If we look at the more “traditional’ tools used by PR professionals (such as putting together media relations kits, press releases and events), social media has made it so much easier to engage the public. Campaigns can now take off for a client like never before. A great example of this is Go Red for Women. Their short film brought awareness to women about the dangers of heart disease. The video has over one million hits, and this is classified as a success for the client. Journalists are becoming more dependent on social media as a source of information too, and like them we need to focus on how this will make our jobs easier in the long run.

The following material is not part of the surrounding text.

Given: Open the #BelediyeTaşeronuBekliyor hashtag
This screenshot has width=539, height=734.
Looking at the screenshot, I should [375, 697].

I am all for traditional methods getting us to where we are today, but PR needs to evolve with the pubic to maintain a consistent and up-to-date conversation that is vital to the direction a client may need to move in. So if Twitter or Facebook tells me whether you love or hate what I am endorsing, then I will be fully engaged. Don’t you agree?

Source: The Wall Street Journal

How many times have you checked your phone today? Let me be more specific, how many times have you accessed your Facebook account, viewed your Twitter feed, laughed at your Instagram photos or read your emails?  Towards the end of 2011 81 billion minutes were spent on social networks and blogs*. Digital communication has been on the rise for the last 10 years, and has changed the way we communicate with each other for better or worse.

Before someone picks up a newspaper or turns on the TV, they rush to their mobile device, tablet or web pages to keep their finger on the pulse. With over 274 million Americans accessing the Internet*, information flows so quickly that we have adjusted how we communicate. With apps like Facebook, Twitter, Linkedin and many more, everyone is trying to communicate much faster to a larger audience. Companies can now reach a larger demographic of consumers to market their products; customers no longer need to walk into a store, see a commercial, or open a paper.

Let me give you a quick example. 30 years ago if a fire broke out in the Empire State Building at 6pm, an eyewitness would give a reporter a “tip” over the phone. That reporter would rush to the scene, get as much information as they could from police and firefighters, interview eye witnesses and rush back to the office hoping they got there in time to include the piece before the paper went to press. Flash forward to present day, you and I can tweet a picture to our local news station who can use it on air in a matter of moments. Media outlets now have millions of reporters and journalists walking the streets and providing stories, without having them on their payroll. That same story is posted on the newspapers website in 15 minutes and 30 minutes later it’s trending on twitter, (complete with uploaded interviews with the victims). In this day and age we want information now and sometimes that isn’t even fast enough!

So I ask you, why call when you can Facebook? Why wait for letters when you can email? Want to save a buck? There is an app for that! Information moves at lightening speed. If I can communicate with you on Gchat even as I write this blog, why would I want to go back when the light at the end of this high-speed tunnel is only getting brighter?